::: Data to process :::

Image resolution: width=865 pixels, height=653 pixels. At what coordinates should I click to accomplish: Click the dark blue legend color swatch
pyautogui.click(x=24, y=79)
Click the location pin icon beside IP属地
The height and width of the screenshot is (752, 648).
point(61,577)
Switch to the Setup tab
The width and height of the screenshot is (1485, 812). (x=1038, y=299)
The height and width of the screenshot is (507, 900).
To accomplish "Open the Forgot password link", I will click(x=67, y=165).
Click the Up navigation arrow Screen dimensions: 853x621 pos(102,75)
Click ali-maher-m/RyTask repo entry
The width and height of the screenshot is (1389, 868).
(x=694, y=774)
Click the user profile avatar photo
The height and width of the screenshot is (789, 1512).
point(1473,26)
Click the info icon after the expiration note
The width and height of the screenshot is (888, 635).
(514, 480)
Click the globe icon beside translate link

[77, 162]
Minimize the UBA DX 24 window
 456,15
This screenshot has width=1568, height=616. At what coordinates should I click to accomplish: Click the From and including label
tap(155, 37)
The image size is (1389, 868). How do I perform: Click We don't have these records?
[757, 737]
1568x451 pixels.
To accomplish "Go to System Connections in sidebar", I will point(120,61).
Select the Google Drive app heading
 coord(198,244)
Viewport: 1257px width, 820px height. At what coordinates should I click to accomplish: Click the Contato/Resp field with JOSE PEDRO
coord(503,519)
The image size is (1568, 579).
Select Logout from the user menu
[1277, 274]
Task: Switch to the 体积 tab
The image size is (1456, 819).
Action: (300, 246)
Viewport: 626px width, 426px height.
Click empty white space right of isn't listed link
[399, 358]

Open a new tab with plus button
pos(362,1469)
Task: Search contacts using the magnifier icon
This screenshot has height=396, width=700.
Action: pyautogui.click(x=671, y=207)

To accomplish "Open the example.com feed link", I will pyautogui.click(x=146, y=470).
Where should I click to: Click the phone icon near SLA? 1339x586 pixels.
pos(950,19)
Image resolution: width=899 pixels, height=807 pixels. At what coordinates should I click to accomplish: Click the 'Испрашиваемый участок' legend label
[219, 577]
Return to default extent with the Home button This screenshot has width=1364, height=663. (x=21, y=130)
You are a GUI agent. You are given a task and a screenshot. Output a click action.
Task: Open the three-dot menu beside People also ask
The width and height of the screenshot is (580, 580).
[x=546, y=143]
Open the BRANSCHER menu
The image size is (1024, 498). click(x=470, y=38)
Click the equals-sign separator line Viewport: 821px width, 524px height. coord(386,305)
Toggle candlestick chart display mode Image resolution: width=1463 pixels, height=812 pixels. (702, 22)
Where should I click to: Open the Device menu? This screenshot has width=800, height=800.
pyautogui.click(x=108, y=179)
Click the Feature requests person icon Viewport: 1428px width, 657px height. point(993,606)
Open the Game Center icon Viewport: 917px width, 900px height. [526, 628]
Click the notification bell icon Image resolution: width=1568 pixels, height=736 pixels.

:::

> [Your objective]:
Reproduce all of the listing, exactly as given.

> [Response to the task]:
Image resolution: width=865 pixels, height=653 pixels. At what coordinates should I click to accomplish: Click the dark blue legend color swatch
pyautogui.click(x=24, y=79)
Click the location pin icon beside IP属地
The height and width of the screenshot is (752, 648).
point(61,577)
Switch to the Setup tab
The width and height of the screenshot is (1485, 812). (x=1038, y=299)
The height and width of the screenshot is (507, 900).
To accomplish "Open the Forgot password link", I will click(x=67, y=165).
Click the Up navigation arrow Screen dimensions: 853x621 pos(102,75)
Click ali-maher-m/RyTask repo entry
The width and height of the screenshot is (1389, 868).
(x=694, y=774)
Click the user profile avatar photo
The height and width of the screenshot is (789, 1512).
point(1473,26)
Click the info icon after the expiration note
The width and height of the screenshot is (888, 635).
(514, 480)
Click the globe icon beside translate link

[77, 162]
Minimize the UBA DX 24 window
 456,15
This screenshot has width=1568, height=616. At what coordinates should I click to accomplish: Click the From and including label
tap(155, 37)
The image size is (1389, 868). How do I perform: Click We don't have these records?
[757, 737]
1568x451 pixels.
To accomplish "Go to System Connections in sidebar", I will point(120,61).
Select the Google Drive app heading
 coord(198,244)
Viewport: 1257px width, 820px height. At what coordinates should I click to accomplish: Click the Contato/Resp field with JOSE PEDRO
coord(503,519)
The image size is (1568, 579).
Select Logout from the user menu
[1277, 274]
Task: Switch to the 体积 tab
The image size is (1456, 819).
Action: (300, 246)
Viewport: 626px width, 426px height.
Click empty white space right of isn't listed link
[399, 358]

Open a new tab with plus button
pos(362,1469)
Task: Search contacts using the magnifier icon
This screenshot has height=396, width=700.
Action: pyautogui.click(x=671, y=207)

To accomplish "Open the example.com feed link", I will pyautogui.click(x=146, y=470).
Where should I click to: Click the phone icon near SLA? 1339x586 pixels.
pos(950,19)
Image resolution: width=899 pixels, height=807 pixels. At what coordinates should I click to accomplish: Click the 'Испрашиваемый участок' legend label
[219, 577]
Return to default extent with the Home button This screenshot has width=1364, height=663. (x=21, y=130)
You are a GUI agent. You are given a task and a screenshot. Output a click action.
Task: Open the three-dot menu beside People also ask
The width and height of the screenshot is (580, 580).
[x=546, y=143]
Open the BRANSCHER menu
The image size is (1024, 498). click(x=470, y=38)
Click the equals-sign separator line Viewport: 821px width, 524px height. coord(386,305)
Toggle candlestick chart display mode Image resolution: width=1463 pixels, height=812 pixels. (702, 22)
Where should I click to: Open the Device menu? This screenshot has width=800, height=800.
pyautogui.click(x=108, y=179)
Click the Feature requests person icon Viewport: 1428px width, 657px height. point(993,606)
Open the Game Center icon Viewport: 917px width, 900px height. [526, 628]
Click the notification bell icon Image resolution: width=1568 pixels, height=736 pixels.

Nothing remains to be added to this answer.